*** Opening STUDY TEXT ***

The last great wave of deportations from the »Old Reich«

In the early morning hours of February 27, 1943, the so-called »Factory Action« began. Some 10,000 Jews still living in Germany – for the most part those employed as forced laborers in the armaments factories – were to be arrested simultaneously and deported to the extermination camps. It was the last great wave of deportations from what was called the Old Reich, a logistical undertaking that had to be planned in advance. The war was in its fourth year; from our knowing hindsight, the military and psychological turning point had already come – the Battle of Stalingrad had just been lost in catastrophe, the 6th Army destroyed. The so-called Thousand-Year Reich had a little more than 26 months left; the more hopeless the situation became, the more delusional and obsessive grew the rulers’ efforts at annihilation.

It may be for that reason that in some places there was already a little sabotage; in any case, word of the planned Factory Action spread in advance, and an impressive number of some four thousand people managed to go into hiding in time – thus began for them a long odyssey, dangerous at every moment, dependent on the goodwill of others.

The misery of those arrested in those days was indescribable. Many were seized in the middle of winter wearing nothing but their work smocks and loaded onto trucks; their relatives learned only hours later what had happened and in some cases needed days to discover the whereabouts of their family members. In Berlin, people were gathered at five different sites – in addition to Rosenstraße, these included the synagogue on Levetzowstraße and the stables of the barracks on Rathenower Straße, both in Moabit, a vehicle hall of the Hermann Göring barracks in Reinickendorf, and the hall of the entertainment venue »Clou« on Mauerstraße in Mitte. Many children, too, were simply taken along, as otherwise they would have been left alone at home. All those who could prove that they were living in an existing »mixed marriage« with an »Aryan« partner were taken directly to Rosenstraße – some of them released again immediately from there.

*** Closing STUDY TEXT ***
*** Opening PROVIDED MATERIAL ***

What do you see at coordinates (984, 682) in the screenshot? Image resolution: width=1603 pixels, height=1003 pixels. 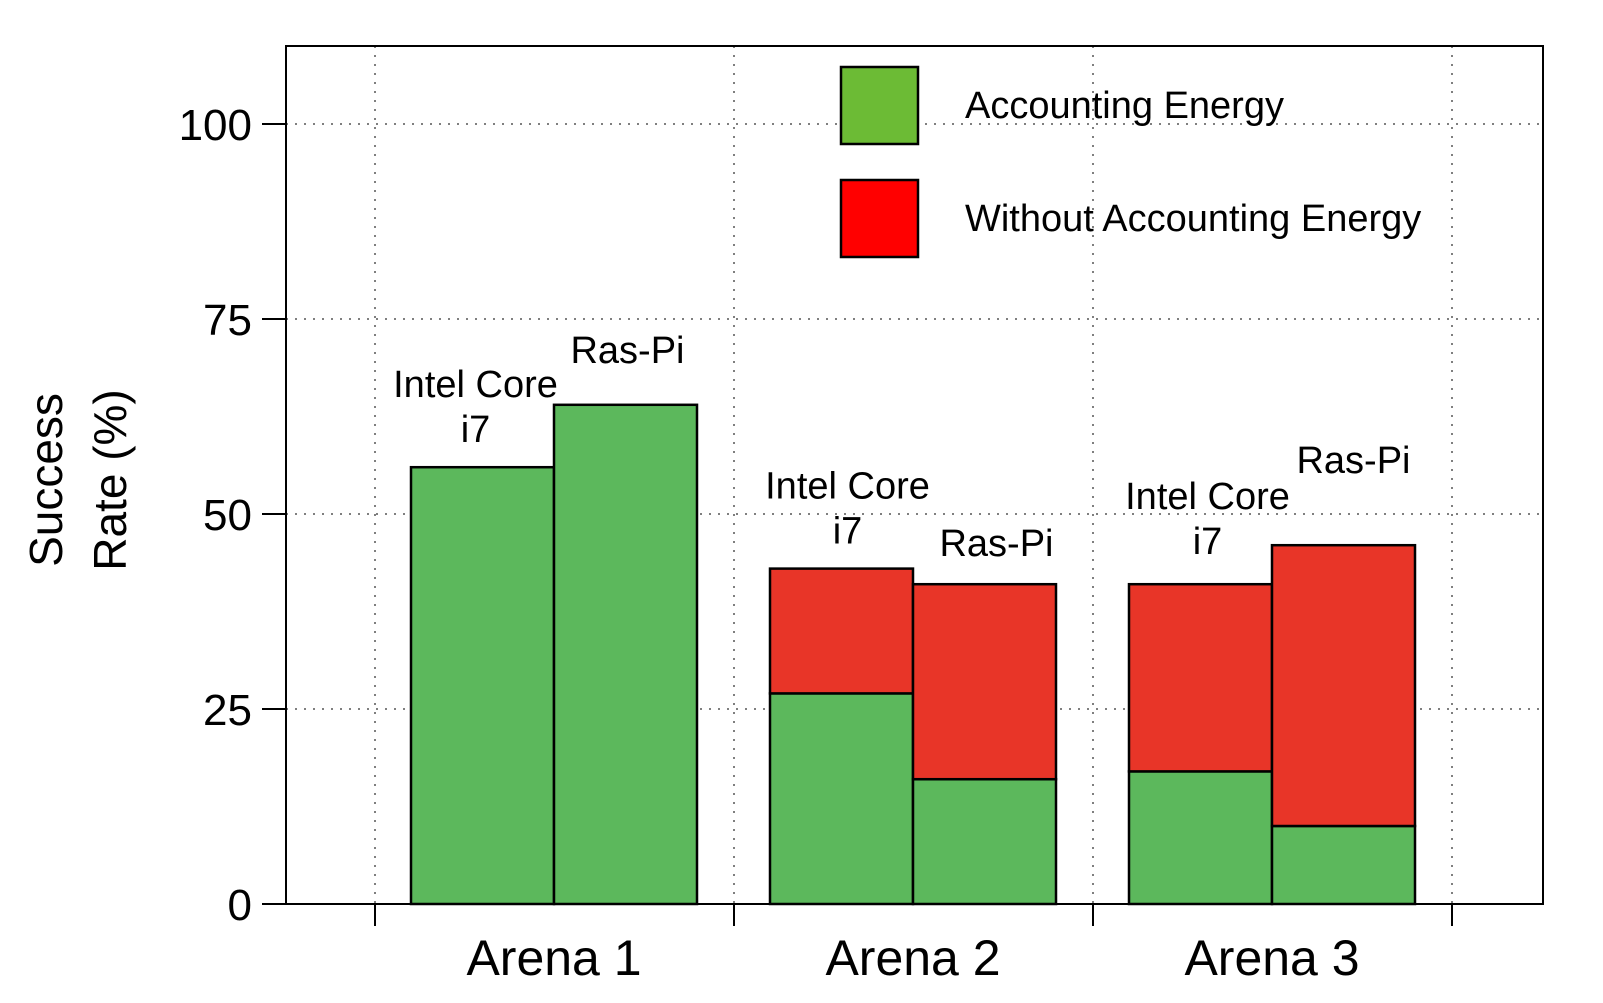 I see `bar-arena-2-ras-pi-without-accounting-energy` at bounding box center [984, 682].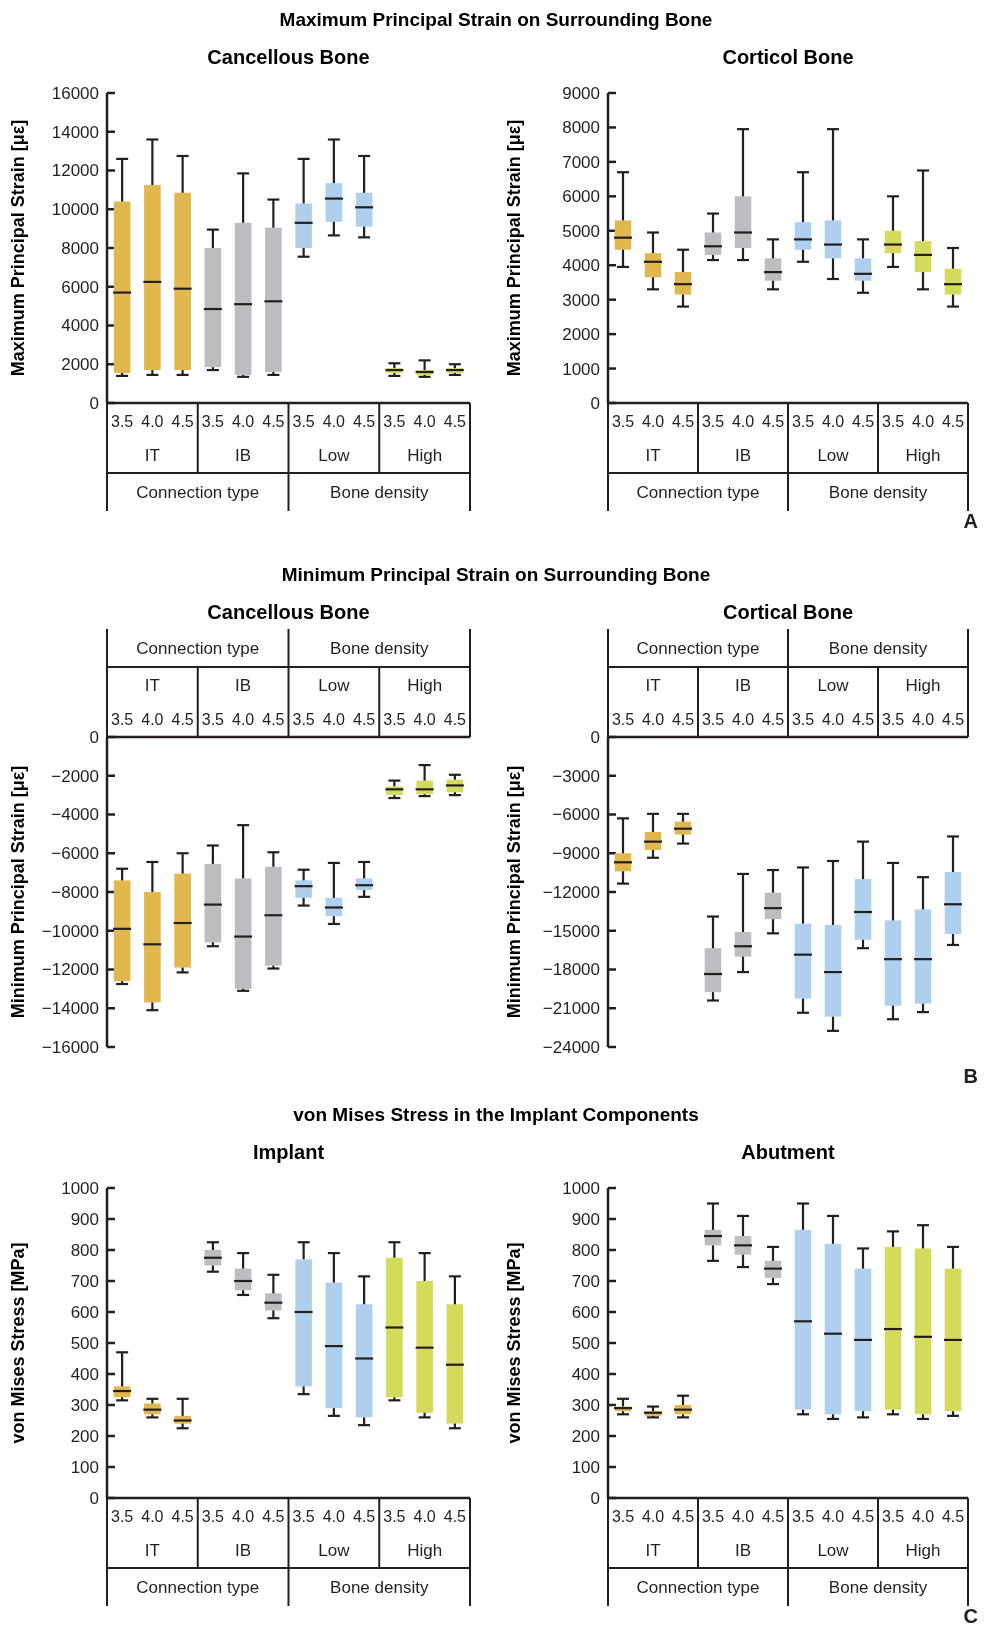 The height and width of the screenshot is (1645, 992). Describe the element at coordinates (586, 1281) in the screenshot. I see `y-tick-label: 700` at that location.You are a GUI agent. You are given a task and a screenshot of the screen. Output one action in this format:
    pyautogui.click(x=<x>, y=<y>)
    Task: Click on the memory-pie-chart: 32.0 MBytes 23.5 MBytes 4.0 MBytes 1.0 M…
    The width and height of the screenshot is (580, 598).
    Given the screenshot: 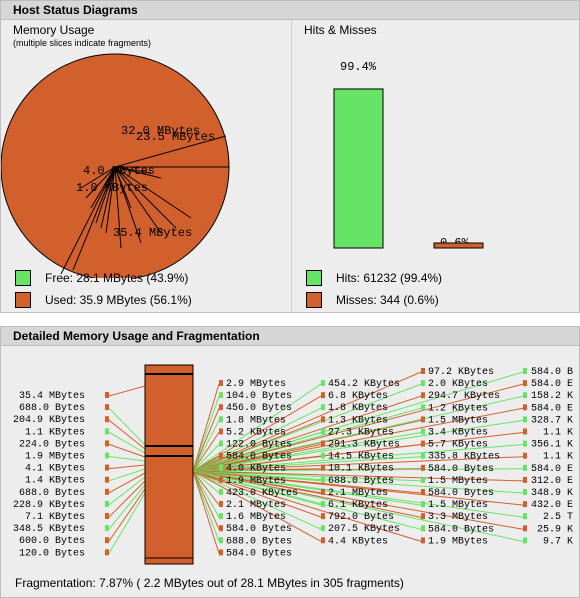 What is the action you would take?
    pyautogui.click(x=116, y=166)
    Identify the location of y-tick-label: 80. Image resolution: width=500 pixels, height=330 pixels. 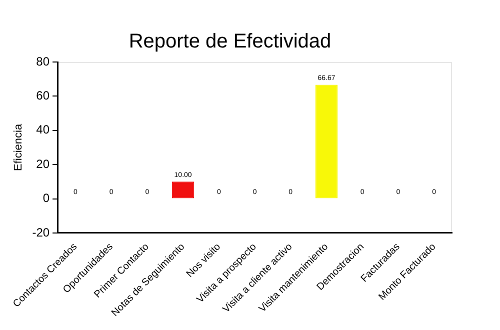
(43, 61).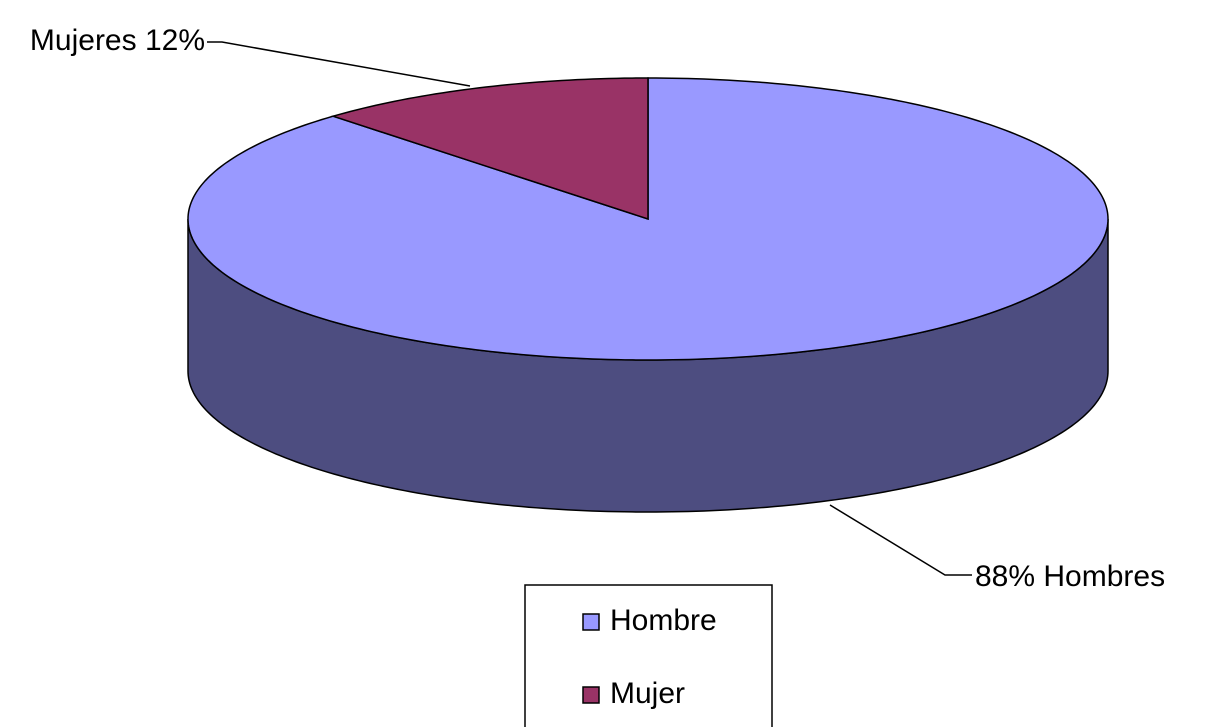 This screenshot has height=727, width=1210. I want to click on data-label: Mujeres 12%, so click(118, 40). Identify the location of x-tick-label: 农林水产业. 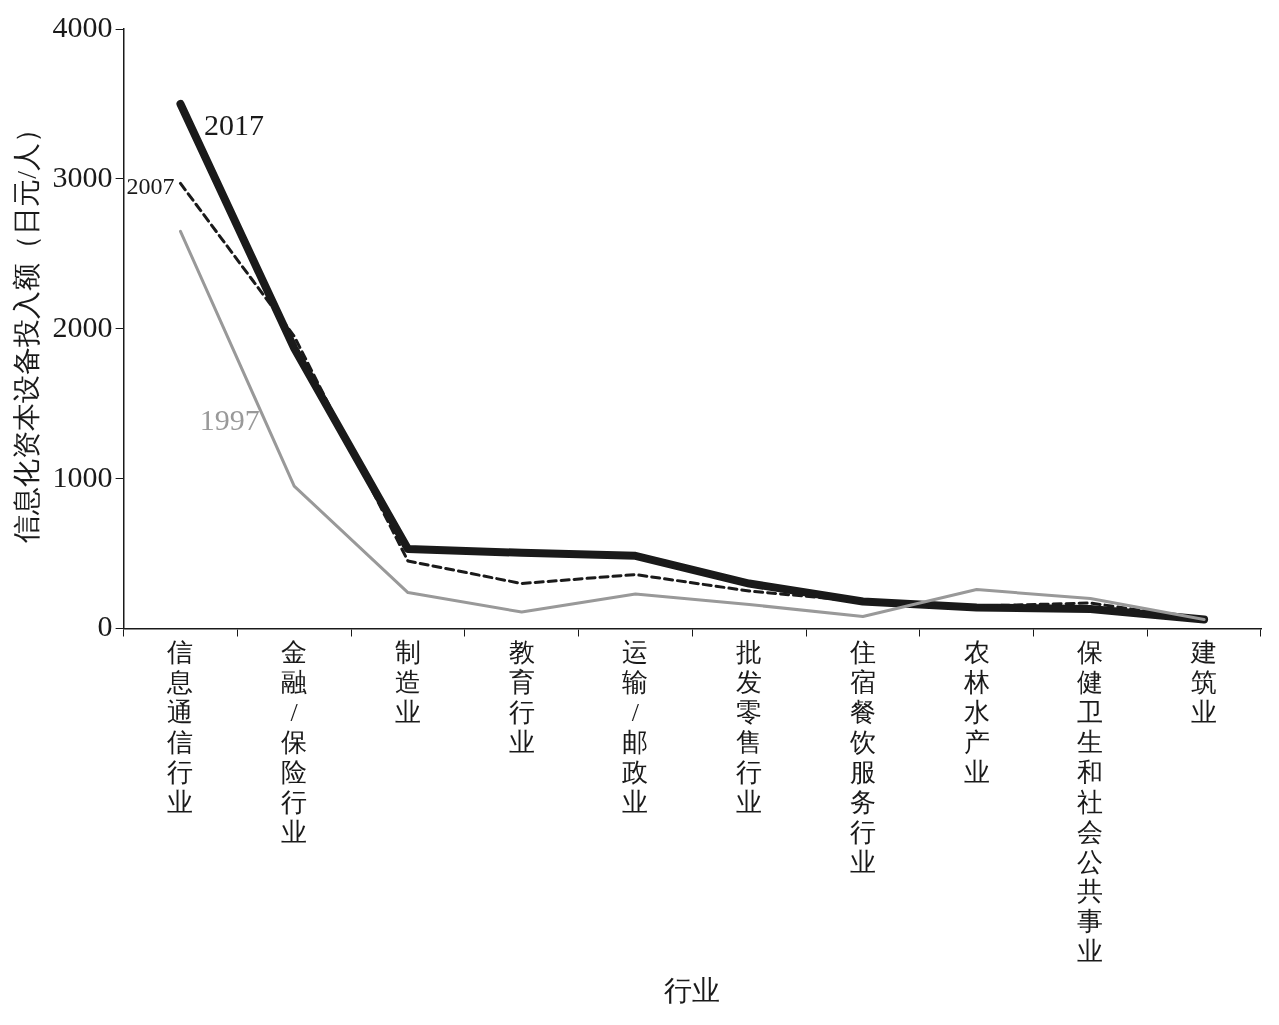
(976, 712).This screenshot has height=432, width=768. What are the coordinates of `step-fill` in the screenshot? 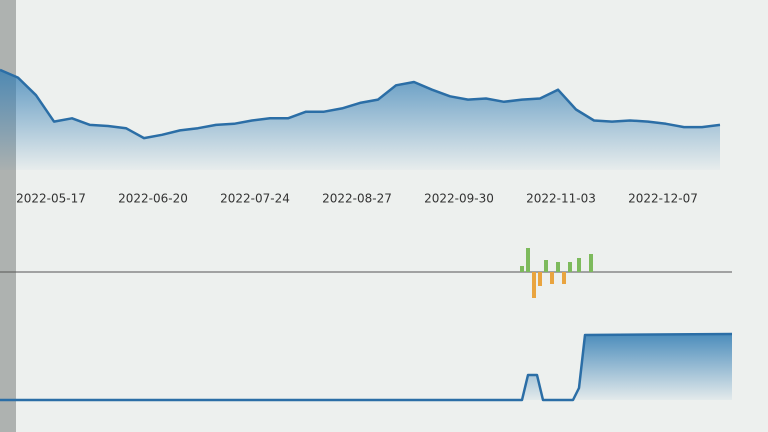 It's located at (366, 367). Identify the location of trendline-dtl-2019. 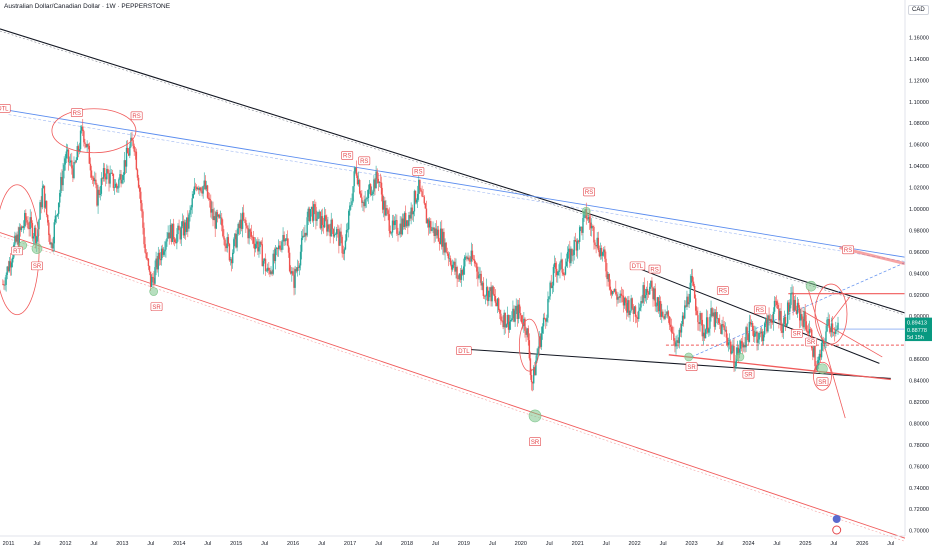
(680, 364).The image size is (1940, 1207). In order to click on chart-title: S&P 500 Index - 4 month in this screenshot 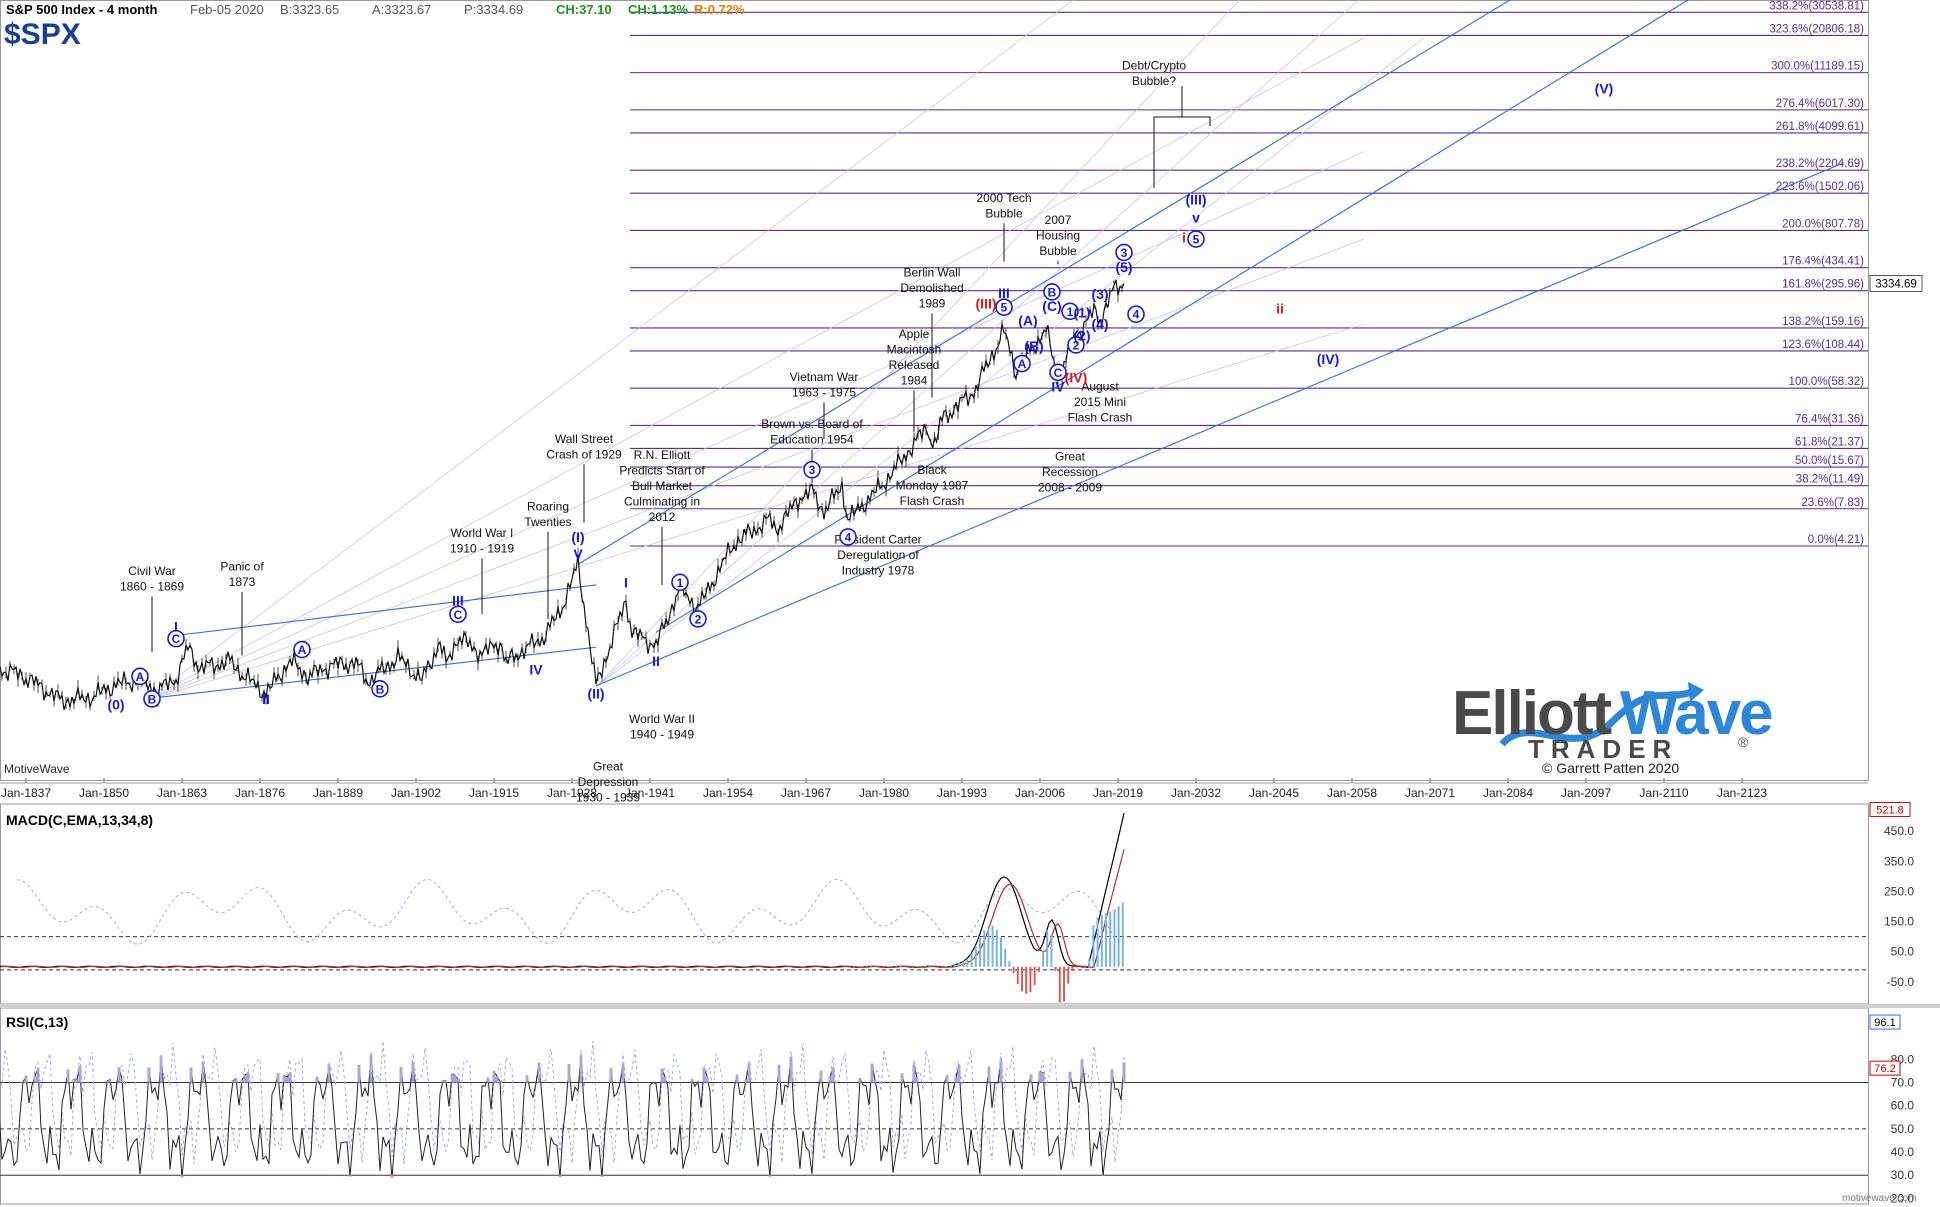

*** Closing PROVIDED MATERIAL ***

» EXERCISE: Reproduce the text on the 1943 Factory Action word for word, in full.

» SOLVED EXERCISE:
The last great wave of deportations from the »Old Reich«

In the early morning hours of February 27, 1943, the so-called »Factory Action« began. Some 10,000 Jews still living in Germany – for the most part those employed as forced laborers in the armaments factories – were to be arrested simultaneously and deported to the extermination camps. It was the last great wave of deportations from what was called the Old Reich, a logistical undertaking that had to be planned in advance. The war was in its fourth year; from our knowing hindsight, the military and psychological turning point had already come – the Battle of Stalingrad had just been lost in catastrophe, the 6th Army destroyed. The so-called Thousand-Year Reich had a little more than 26 months left; the more hopeless the situation became, the more delusional and obsessive grew the rulers’ efforts at annihilation.

It may be for that reason that in some places there was already a little sabotage; in any case, word of the planned Factory Action spread in advance, and an impressive number of some four thousand people managed to go into hiding in time – thus began for them a long odyssey, dangerous at every moment, dependent on the goodwill of others.

The misery of those arrested in those days was indescribable. Many were seized in the middle of winter wearing nothing but their work smocks and loaded onto trucks; their relatives learned only hours later what had happened and in some cases needed days to discover the whereabouts of their family members. In Berlin, people were gathered at five different sites – in addition to Rosenstraße, these included the synagogue on Levetzowstraße and the stables of the barracks on Rathenower Straße, both in Moabit, a vehicle hall of the Hermann Göring barracks in Reinickendorf, and the hall of the entertainment venue »Clou« on Mauerstraße in Mitte. Many children, too, were simply taken along, as otherwise they would have been left alone at home. All those who could prove that they were living in an existing »mixed marriage« with an »Aryan« partner were taken directly to Rosenstraße – some of them released again immediately from there.